Hemos visto a los y las médicos utilizar sólo una mascarilla y, la misma mascarilla, varios días; los hemos visto hacerse artesanalmente ropa protectora con bolsas de plástico (y aún ha habido algún responsable político que ha dicho que esto era un estímulo más para ellos). Nos han acongojado hasta las lágrimas, ver las imágenes de los y las médicos extenuados, descansando en pasillos sobre una alfombrilla o acurrucados sobre un sillón en un olvidado rincón.

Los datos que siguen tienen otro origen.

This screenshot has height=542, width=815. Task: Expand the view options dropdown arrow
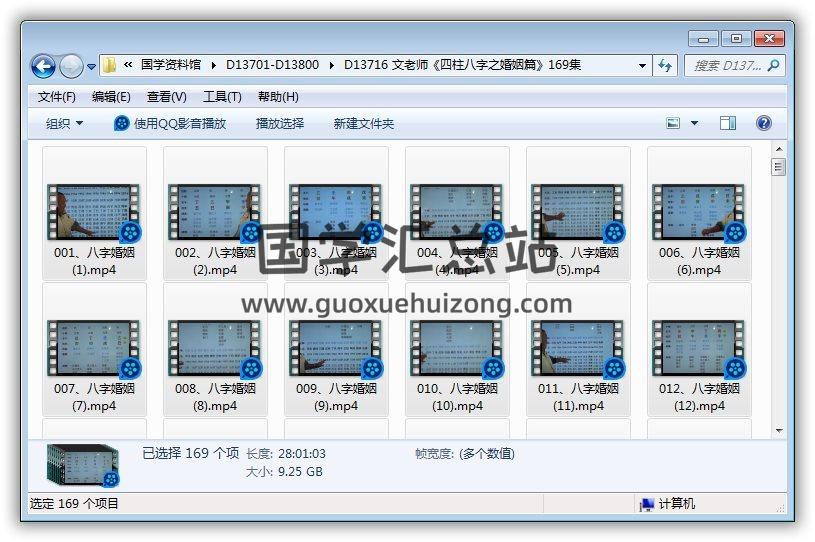click(696, 123)
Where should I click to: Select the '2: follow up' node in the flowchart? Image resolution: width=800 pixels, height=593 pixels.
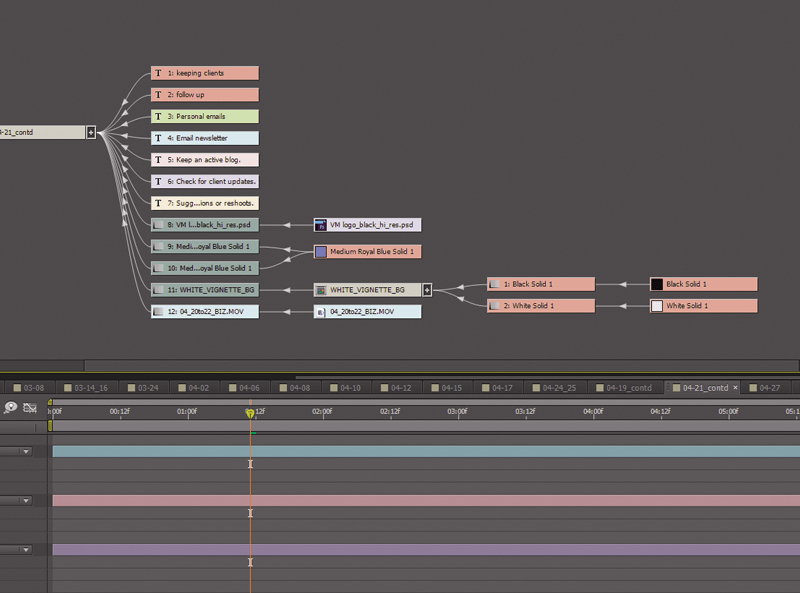(204, 94)
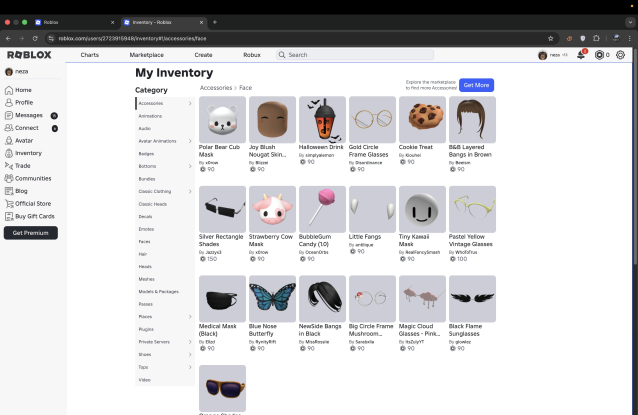This screenshot has height=415, width=638.
Task: Expand the Avatar Animations category
Action: pos(165,141)
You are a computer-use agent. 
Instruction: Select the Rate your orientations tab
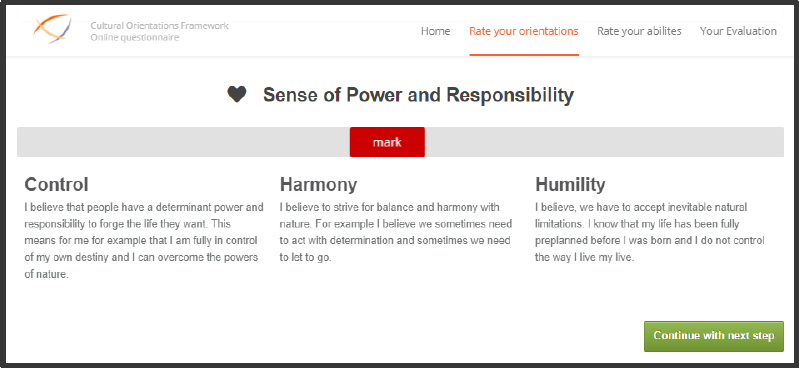pyautogui.click(x=524, y=31)
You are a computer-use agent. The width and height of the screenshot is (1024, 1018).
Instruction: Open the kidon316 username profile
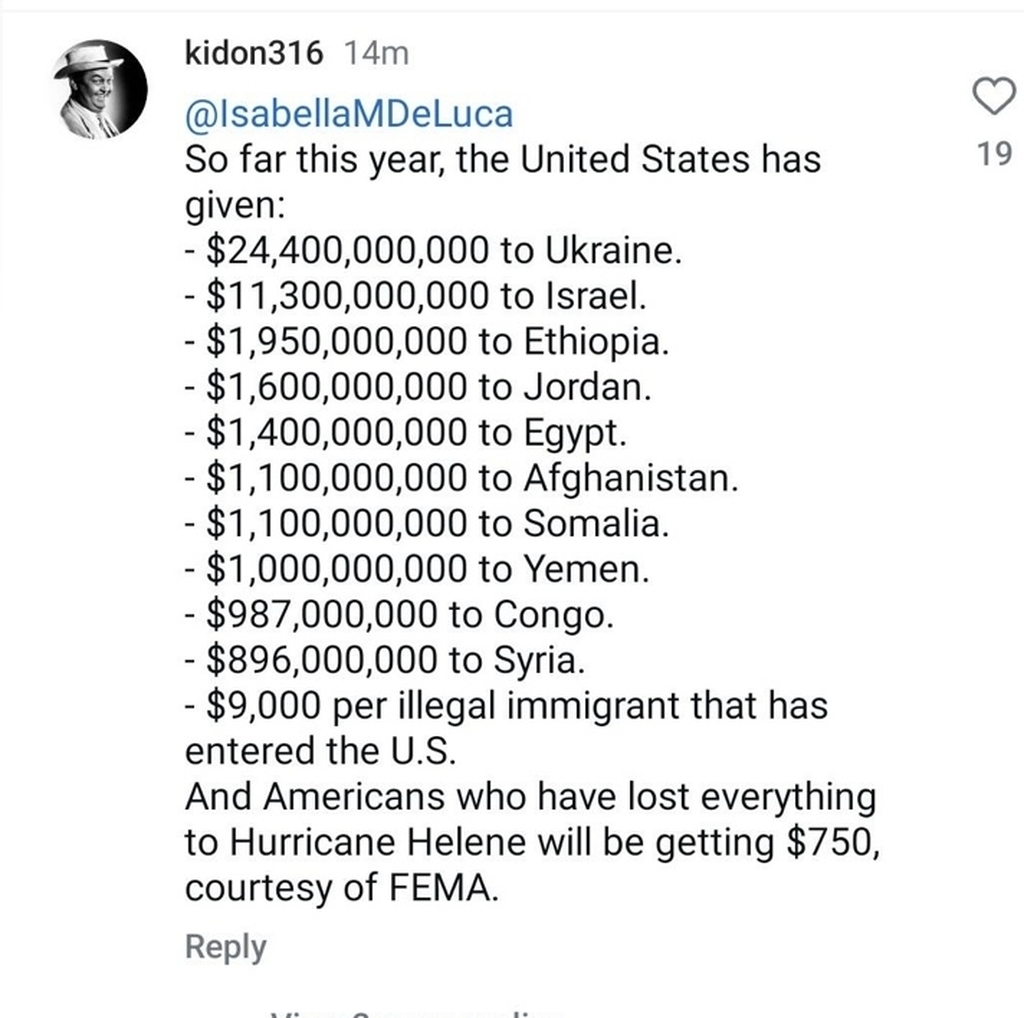(x=254, y=53)
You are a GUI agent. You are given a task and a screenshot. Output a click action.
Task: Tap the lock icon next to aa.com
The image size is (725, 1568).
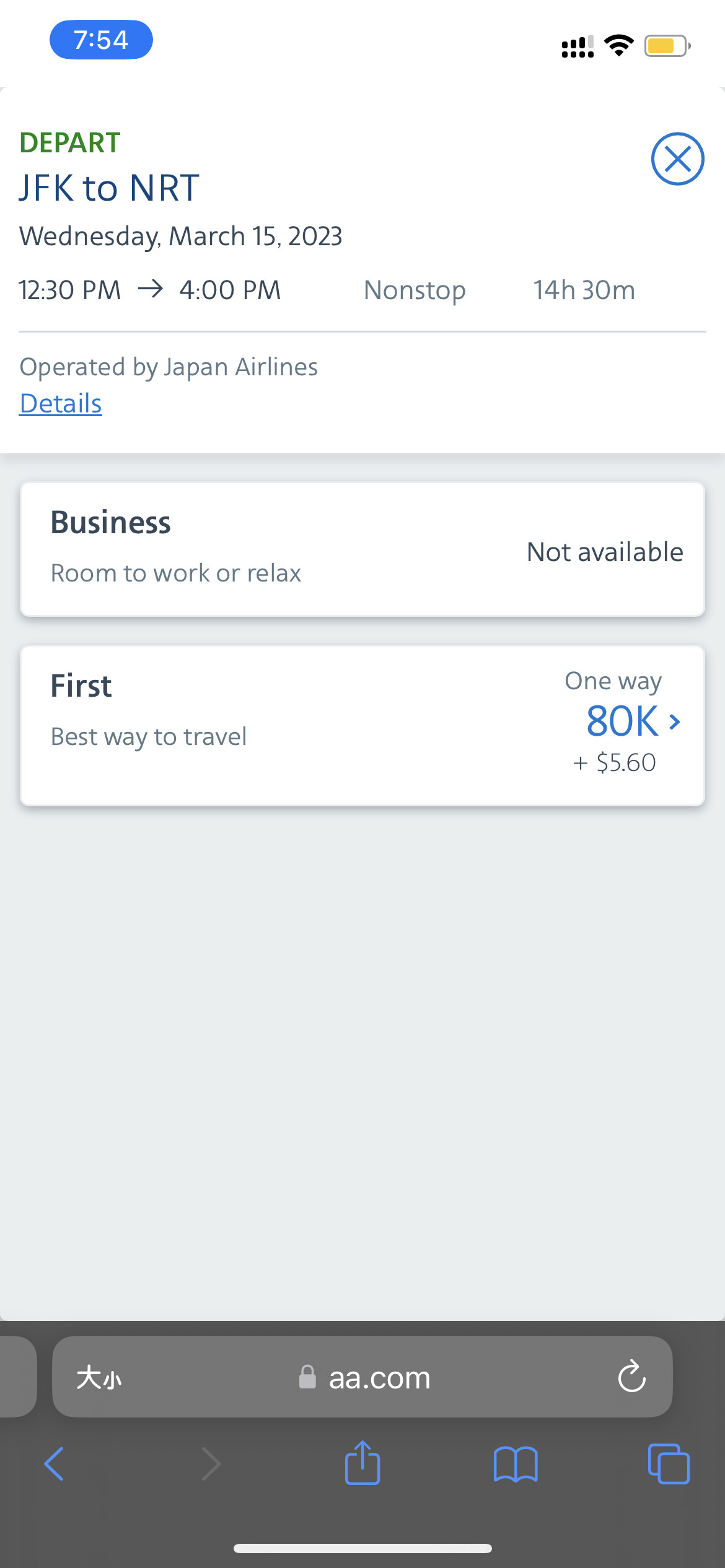(x=307, y=1377)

En las residencias socio-sanitarias el número de fallecimientos ha puesto de manifiesto lo que era evidente: personas con pluripatología, pacientes frágiles, conviviendo en proximidad, con asistencia de trabajadores que carecían de información sobre lo que se avecinaba y con todas las carencias, desde medicación hasta medios de protección. Aquí la infección se extendió rápidamente, en el momento de mayor saturación de servicios de urgencias y de hospitalización, siendo evidente que, el traslado al hospital de muchos de estos pacientes (los más graves) no era la indicación médica más adecuada. Algunos se derivaron y hasta superaron estancia en UCI. Pero lo común fue el desastre de muchos trabajadores infectados y residentes fallecidos, esperando ser recogidos por las funerarias y, después por el ejército.

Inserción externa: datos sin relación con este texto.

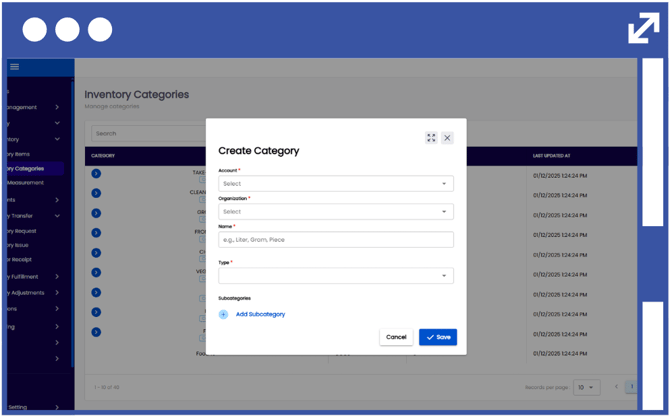Change the records per page dropdown
This screenshot has height=416, width=670.
pos(587,387)
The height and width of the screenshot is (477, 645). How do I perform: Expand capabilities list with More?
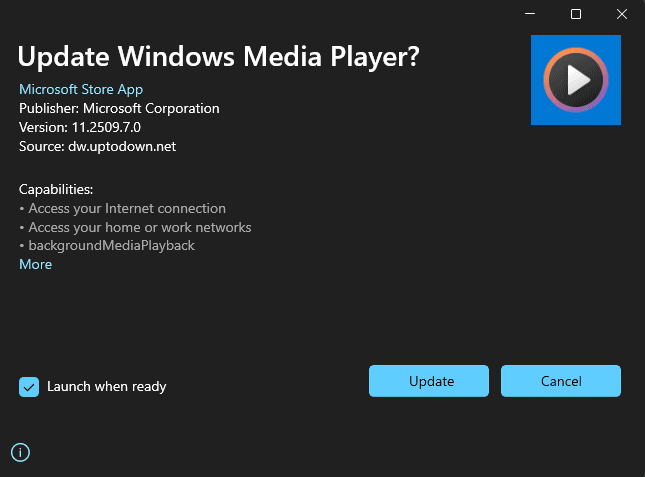pyautogui.click(x=35, y=264)
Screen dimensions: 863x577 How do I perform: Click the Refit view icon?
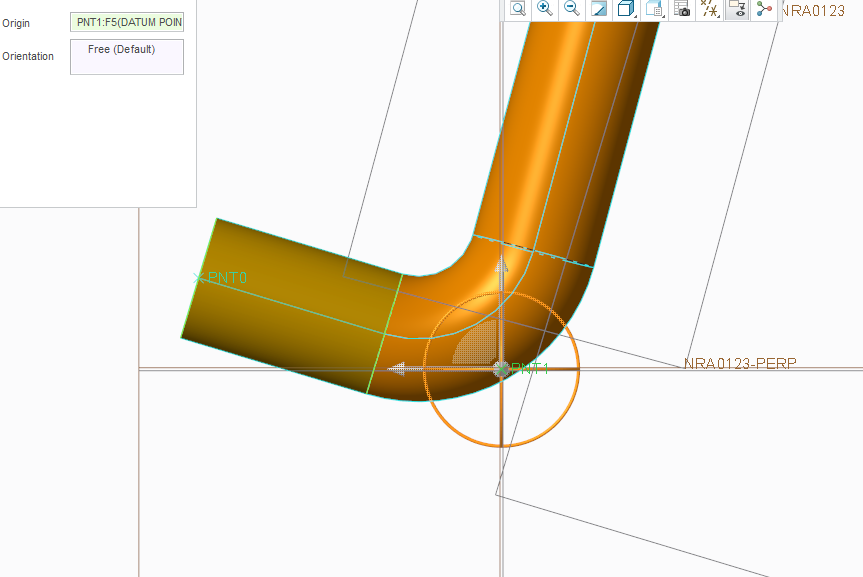pos(518,9)
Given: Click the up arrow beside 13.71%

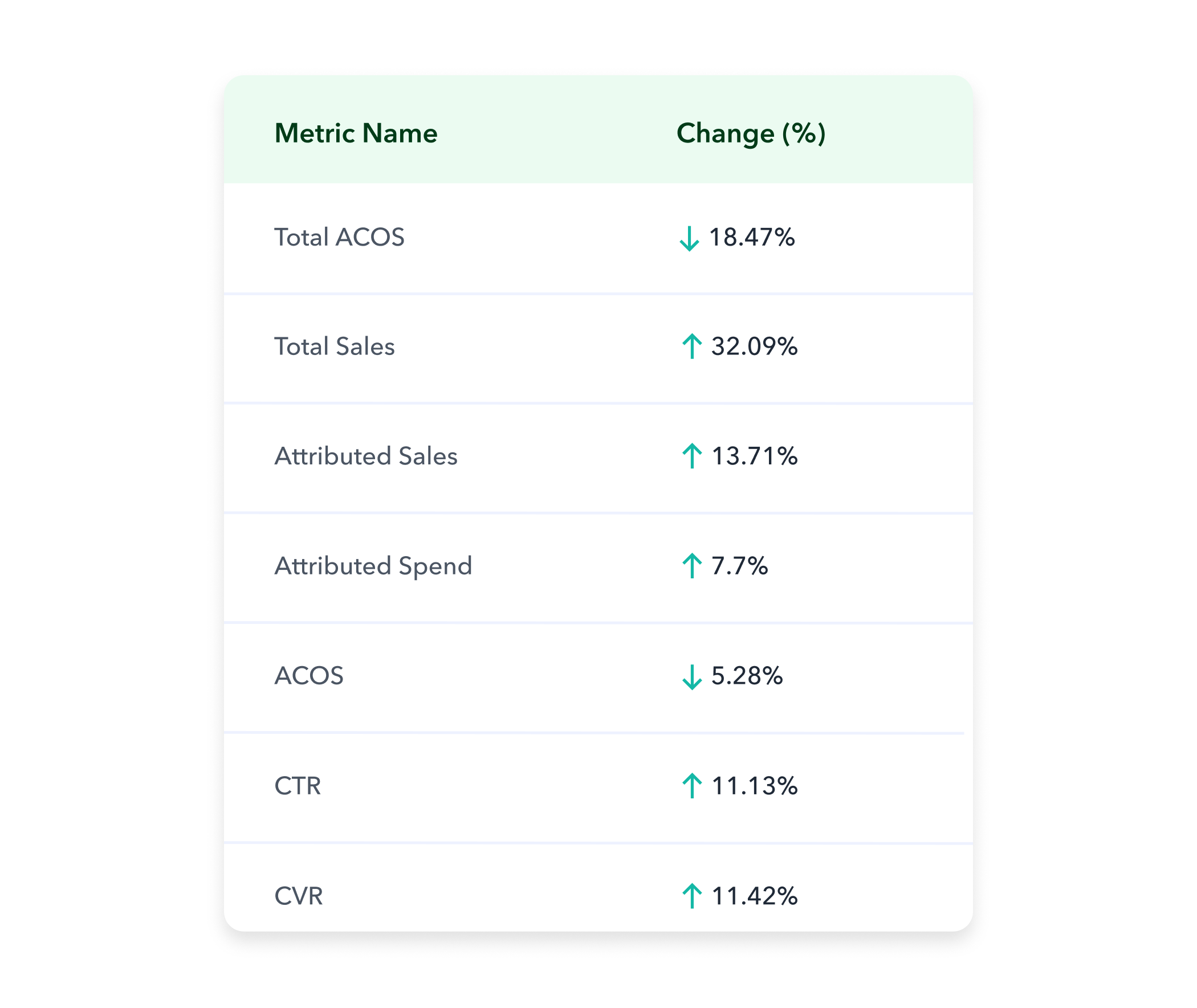Looking at the screenshot, I should [x=691, y=455].
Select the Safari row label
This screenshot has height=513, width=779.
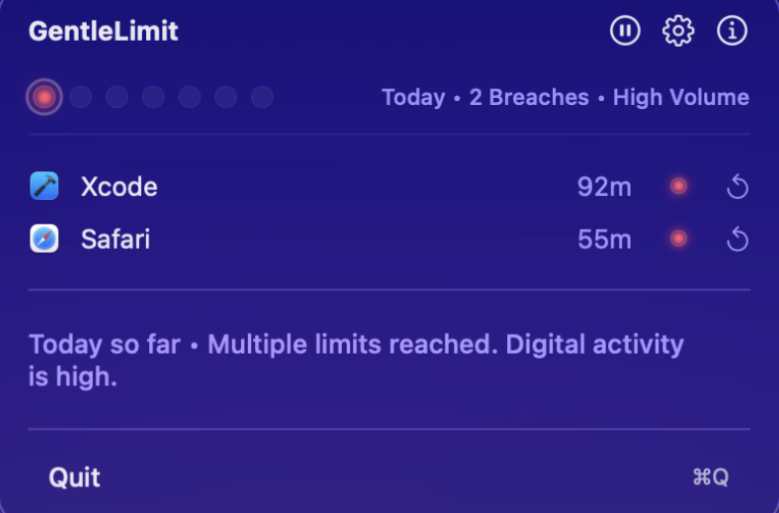tap(115, 240)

Lo más doloroso, respecto a nuestros compañeros médicos, ha sido cuando hemos ido conociendo las cifras de infectados, las más altas de todos los países de nuestro entorno y de los más lejanos (más de 40.000). Pero lo más trágico, ha sido ir conociendo cada día o cada semana quienes de ellos habían perdido la vida. Ayer recibía un video que ponía cara a 54 médicos, que han fallecido por la infección de este maldito virus. Os aseguro que no pude evitar llorar durante muchos minutos; a varios de ellos los conocía (eran compañeros de colegiación en Granada y Jaén), con otros había compartido tareas o amistad en el ámbito de la Medicina del Trabajo, sentía que mi corazón se rompía sin remedio.
(…)
En este momento hemos de reconstruirnos y recuperar la esperanza y la alegría de vivir. Ahora llega el tiempo de la ayuda mutua, de la colaboración y la contribución personal. Los españoles hemos sido siempre ejemplo de respuestas compasivas y solidarias; hemos de dar ejemplo a nuestros políticos para que se sientan obligados a cumplir con sus deberes de trabajar para el bien común y la prosperidad de España.
Es bueno llorar, pero que no se nos rompa el corazón, aunque un corazón roto por amor sigue amando con cada uno de sus pedazos. Queremos que nuestros médicos y profesionales sanitarios recuperen un corazón recompuesto, íntegro, esperanzado y alegre.